Sur le moment, cela me semblait évident. Mais avec le recul, je me suis souvent posé la question : ai-je bien fait ?

Après tout, c'était elle qui l'avait choisi. Elle me le rapportait fièrement, heureuse de partager sa découverte. Et moi, en quelques secondes, je balayais son enthousiasme.

Aurais-je dû le lire avec elle ? En discuter ? Lui apprendre à distinguer ce qui est beau de ce qui l'est moins ?

En réalité, la réponse est loin d'être évidente. Car derrière cette simple question se cachent beaucoup d'autres interrogations. L'âge de l'enfant, bien sûr, mais aussi sa maturité, sa sensibilité, sa capacité à prendre du recul. Et puis, tous les livres ne se ressemblent pas : certains sont simplement médiocres, d'autres véhiculent des messages discutables, d'autres encore peuvent se révéler réellement inadaptés.

Alors, où placer le curseur ? Jusqu'où un parent doit-il filtrer les lectures de son enfant ? Comment trouver le juste équilibre entre protéger et apprendre progressivement à discerner ?

Le droit de lire n'importe quoi… vraiment ?

Dans ses célèbres Droits imprescriptibles du lecteur, Daniel Pennac évoque notamment « le droit de lire n'importe quoi ». J'aime beaucoup cette idée lorsqu'elle s'adresse à des adultes. Mais lorsqu'il s'agit d'enfants ou de jeunes en construction, je ne suis pas certaine d'être totalement d'accord.

Car tous les livres ne se valent pas. Nous ne choisissons pas au hasard ce que nos enfants mangent. Pourquoi serions-nous totalement indifférents à ce qui nourrit leur imaginaire ?

Les livres façonnent leur langage, leur sensibilité et leur manière de regarder le monde. Les histoires qu'ils découvrent aujourd'hui participent, discrètement, à la construction des adultes qu'ils deviendront demain.

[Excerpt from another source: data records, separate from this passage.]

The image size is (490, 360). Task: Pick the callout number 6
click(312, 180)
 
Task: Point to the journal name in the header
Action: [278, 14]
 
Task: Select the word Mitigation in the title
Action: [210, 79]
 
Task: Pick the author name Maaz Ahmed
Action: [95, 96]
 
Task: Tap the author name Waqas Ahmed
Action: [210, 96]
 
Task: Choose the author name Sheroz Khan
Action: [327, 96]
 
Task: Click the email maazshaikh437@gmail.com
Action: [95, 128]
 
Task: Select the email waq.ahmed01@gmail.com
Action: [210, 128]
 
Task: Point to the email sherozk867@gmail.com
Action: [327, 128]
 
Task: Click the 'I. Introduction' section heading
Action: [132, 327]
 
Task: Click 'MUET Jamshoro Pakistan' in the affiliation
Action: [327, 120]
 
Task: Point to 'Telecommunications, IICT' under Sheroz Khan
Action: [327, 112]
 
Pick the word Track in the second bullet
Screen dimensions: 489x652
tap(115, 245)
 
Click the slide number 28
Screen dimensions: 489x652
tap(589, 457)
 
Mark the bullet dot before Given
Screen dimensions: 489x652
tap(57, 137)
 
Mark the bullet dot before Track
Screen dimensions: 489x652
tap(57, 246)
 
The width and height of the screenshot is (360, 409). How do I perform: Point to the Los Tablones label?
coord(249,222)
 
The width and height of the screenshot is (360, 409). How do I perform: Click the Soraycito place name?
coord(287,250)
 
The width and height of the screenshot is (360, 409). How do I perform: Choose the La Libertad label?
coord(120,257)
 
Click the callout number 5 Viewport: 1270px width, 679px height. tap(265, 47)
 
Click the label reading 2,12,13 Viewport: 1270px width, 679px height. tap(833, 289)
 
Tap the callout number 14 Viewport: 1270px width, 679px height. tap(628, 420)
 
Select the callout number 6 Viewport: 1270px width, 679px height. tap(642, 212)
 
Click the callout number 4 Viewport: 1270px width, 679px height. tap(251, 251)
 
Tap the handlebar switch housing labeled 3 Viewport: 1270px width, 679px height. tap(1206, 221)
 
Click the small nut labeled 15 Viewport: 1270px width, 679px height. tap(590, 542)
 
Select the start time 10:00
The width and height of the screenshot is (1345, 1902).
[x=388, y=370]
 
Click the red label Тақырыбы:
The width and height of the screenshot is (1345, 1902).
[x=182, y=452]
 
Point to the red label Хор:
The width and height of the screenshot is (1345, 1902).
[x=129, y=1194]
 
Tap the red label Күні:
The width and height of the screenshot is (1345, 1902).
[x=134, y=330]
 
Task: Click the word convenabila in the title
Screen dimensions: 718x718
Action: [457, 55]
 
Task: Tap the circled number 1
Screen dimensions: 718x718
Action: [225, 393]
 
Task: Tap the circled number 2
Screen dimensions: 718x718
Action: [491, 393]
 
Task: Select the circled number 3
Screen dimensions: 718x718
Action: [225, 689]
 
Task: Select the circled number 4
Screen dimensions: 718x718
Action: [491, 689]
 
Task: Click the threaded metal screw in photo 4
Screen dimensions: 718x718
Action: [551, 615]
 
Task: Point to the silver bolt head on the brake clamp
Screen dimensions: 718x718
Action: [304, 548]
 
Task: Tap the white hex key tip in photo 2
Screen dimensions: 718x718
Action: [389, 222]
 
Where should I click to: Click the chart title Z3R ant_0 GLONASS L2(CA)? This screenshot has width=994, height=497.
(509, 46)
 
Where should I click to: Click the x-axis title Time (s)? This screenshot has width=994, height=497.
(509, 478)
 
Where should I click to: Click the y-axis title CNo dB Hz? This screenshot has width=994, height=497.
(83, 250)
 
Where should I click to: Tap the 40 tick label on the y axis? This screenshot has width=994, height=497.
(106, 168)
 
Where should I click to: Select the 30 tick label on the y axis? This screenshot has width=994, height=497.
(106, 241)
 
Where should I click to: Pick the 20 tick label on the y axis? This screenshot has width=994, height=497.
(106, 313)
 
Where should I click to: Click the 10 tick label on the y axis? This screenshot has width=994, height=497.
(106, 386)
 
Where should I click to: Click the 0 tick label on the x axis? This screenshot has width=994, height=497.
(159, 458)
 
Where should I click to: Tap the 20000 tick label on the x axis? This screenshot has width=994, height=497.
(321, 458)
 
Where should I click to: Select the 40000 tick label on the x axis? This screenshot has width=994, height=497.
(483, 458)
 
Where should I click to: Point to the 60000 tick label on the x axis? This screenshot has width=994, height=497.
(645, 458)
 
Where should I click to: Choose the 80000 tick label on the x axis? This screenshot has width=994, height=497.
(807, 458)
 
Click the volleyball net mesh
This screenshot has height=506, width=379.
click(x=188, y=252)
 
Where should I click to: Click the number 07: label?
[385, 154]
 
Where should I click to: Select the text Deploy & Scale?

Tous les livres ne se valent pas

Qu'est-ce qu'un "mauvais" livre ? La question est évidemment délicate et chacun y répondra avec sa propre sensibilité.

Mais certains éléments peuvent légitimement nous alerter :

  • un langage pauvre, vulgaire ou grossier ;
  • des illustrations agressives, peu soignées ou très standardisées ;
  • des récits qui banalisent la violence ou l'humiliation ;
  • des contenus anxiogènes ou inadaptés à l'âge de l'enfant ;
  • des messages dégradants sur les relations humaines ;
  • des histoires qui tournent systématiquement en dérision toute forme d'autorité, de famille ou d'engagement ;
  • des contenus hypersexualisés destinés à un public trop jeune.

À l'inverse, un livre peut aborder des sujets difficiles, provoquer des questions ou même déranger, sans être pour autant mauvais. Tout dépend de la manière dont ces sujets sont traités.

Autrement dit, tous les livres n'ont pas le même impact. Mais cela ne signifie pas qu'ils auront tous le même impact sur tous les enfants.

Tout dépend de l'enfant qui lit

Un livre ne devient pas dangereux simplement parce qu'il parle de la mort, de la guerre ou de la souffrance. Les grands classiques de la littérature jeunesse abordent souvent ces réalités.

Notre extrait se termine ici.